Individual mandate is constitutional even with $0 tax

The Court's decision in California v. Texas concludes that the plaintiffs trying to undo ObamaCare had no business being in court. The case was brought by Texas officials who object to ObamaCare, centered on the law's individual mandate [which] required most Americans to either obtain health insurance or pay higher taxes. In 2017, Congress amended ObamaCare to zero out this tax. The Texas plaintiffs claimed that this zeroed-out tax is unconstitutional and also claimed that the entire law must be declared invalid if the zero dollar tax is stuck down.

In a 7-2 ruling, the Court ruled that no one is allowed to bring suit to challenge a provision of law that does nothing: "The IRS can no longer seek a penalty; there is no possible Government action that is causally connected to the plaintiffs' injury."

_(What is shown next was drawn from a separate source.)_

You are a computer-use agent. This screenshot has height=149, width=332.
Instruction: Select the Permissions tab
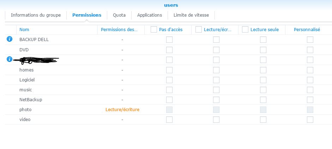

SCOTUS outcome:Authored by Breyer; joined by Roberts; Thomas; Sotomayor; Kagan; Kavanaugh; and Barrett. Thomas also wrote a concurring opinion. Alito and Gorsuch dissented.

Source: Reuters on 2021 SCOTUS ruling:ÿ"California v. Texas" , Jun 17, 2021

Uninsured engage in commerce by raising others' premiums

Kagan seemed to advance the government's notion that the mandate was just the ordinary regulation of a national health care market, and that since we were all in it, or would be in it, it was all just a question of timing--of when the federal government could apply its regulation. Justice Kagan and Justice Ginsburg repeatedly said that people who decided not to buy health insurance had no economic impact on an existing stream of economic activity. Justice Kagan said, "The aggregate of all these uninsured people are increasing the normal family premium, Congress says, by a thousand dollars a year. Those people are in commerce. They're making decisions."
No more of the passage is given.